Il cambiamento climatico influisce anche sul comportamento delle locuste, afferma un nuovo studio, che punta il dito contro particolari condizioni meteo come venti e forti piogge, capaci di dar vita a devastanti sciami ampi e sincronizzati. Uno scenario già fin da ora apocalittico. Per la Fao le locuste sono “gli insetti nocivi migratori più distruttivi del mondo”. Un solo sciame può contenere decine di milioni di individui ed espandersi per 2400 kmq. Sono le locuste del deserto, una piaga nota fin dai tempi antichi in alcune zone – soprattutto Nordafrica, Medio Oriente e Asia, ma anche le coste italiane possono essere interessate.
Negli ultimi anni le locuste sono sempre più numerose e devastanti, impattando fortemente sulla sicurezza alimentare locale e globale (in molte aree dove si produce grano) e sull’economia. Secondo la Banca mondiale, tra il 2003 e il 2005 nella sola Africa occidentale la lotta contro le locuste costò oltre 450 milioni di dollari, con una perdita stimata per le colture di 2,5 miliardi. In un solo giorno, le locuste possono distruggere raccolti sufficienti a sfamare 35mila persone, spesso già povere. “Centinaia di migliaia di locuste distruggono i raccolti in una nazione [l’Afghanistan] in cui nove famiglie su 10 già lottano per procurarsi il cibo”, titolava Al Jazeera nel giugno 2023. Contadini già colpiti da eventi meteorologici estremi devono fare i conti anche con le invasioni di questi insetti, “sempre più difficili da prevenire e controllare”, denuncia il recente studio pubblicato su Science Advances.
Fenomeni estremi – Per capire come mai gli eventi distruttivi si stiano intensificando i ricercatori hanno esaminato un ampio database della Fao, il Locust Hub, per tracciare il numero di invasioni in 36 paesi in un periodo di 35 anni (1985-2020). Su 48 paesi interessati, 10 avevano subito i peggiori attacchi – tra questi Marocco, Niger, Yemen e Pakistan. Il picco nel 2019 e 2020 in Africa Orientale: qui gli insetti devastarono centinaia di migliaia di ettari, non risparmiando nessuna forma di vegetazione. I ricercatori hanno poi incrociato questi dati con quelli meteorologici. Risultato? “La forte correlazione suggerisce che le aree battute da piogge forti hanno più probabilità di essere colpite dalle invasioni di locuste”.

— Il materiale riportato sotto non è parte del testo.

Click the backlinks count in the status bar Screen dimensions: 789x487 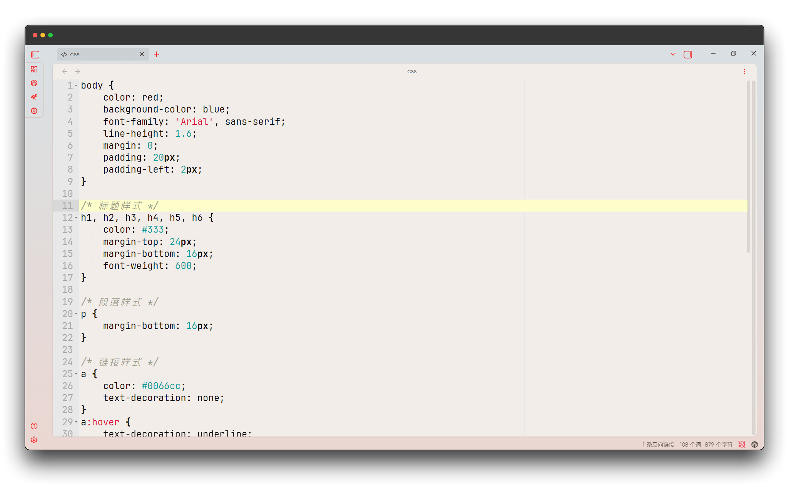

Da solitari a gregari – Tutto ruota intorno alla biologia di questi insetti, solitari nella stagione secca, ma gregari quando si moltiplicano grazie alle piogge, che da una parte favoriscono lo sviluppo e la schiusa delle uova deposte nella sabbia e dall’altra stimolano la vegetazione, di cui poi si nutrono le giovani locuste uscite dall’uovo fino a diventare adulte. Allora questi insetti formano grandi sciami che il vento sposta lontano. Le condizioni di vento e piogge forti, spiegano i ricercatori, favoriscono anche invasioni sincronizzate: enormi sciami partono insieme da punti diversi, devastando intere regioni. Come avvenne nel 2003, quando scattarono quattro invasioni separate in Mauritania, Mali, Niger e Sudan, propagatesi poi in altri paesi.
Scenari preoccupanti – Lo studio conferma l’alto rischio di paesi come Kenya e Marocco, già soggetti alle invasioni di locuste, ma pure l’aumento del rischio per territori finora poco toccati, come il Corno d’Africa, la Penisola Arabica e il confine indo-pakistano. Infatti le locuste amano le zone aride colpite da forti acquazzoni. Fu così che nel 2019 il deserto di Rub’ al Khali, nella Penisola arabica, di solito risparmiato, subì un attacco in seguito a dei cicloni che lasciarono pozze di acqua. Il futuro? Anche peggio. Gli scienziati hanno elaborato due possibili scenari futuri, tra il 2065 e il 2100. Quello “buono”: se le emissioni calano, l’area di diffusione delle locuste aumenterà del 5%; ma andando avanti così toccherà ad aree finora abbastanza indenni come India occidentale, Iran, Afghanistan e Turkmenistan. A rischio è il futuro alimentare.
E in Italia? “Con le alte temperature estive che si spingono oltre i 40 gradi è boom di insetti in campi, frutteti, orti e giardini con sciami di cavallette, cimici asiatiche, coleotteri giapponesi, ragni, afidi e forficule che danneggiano la frutta, le foglie, le piante e il mais già colpite dalla grave siccità”, scriveva Il Punto Coldiretti a giugno 2022. Cosa aspettiamo ancora, le locuste del deserto?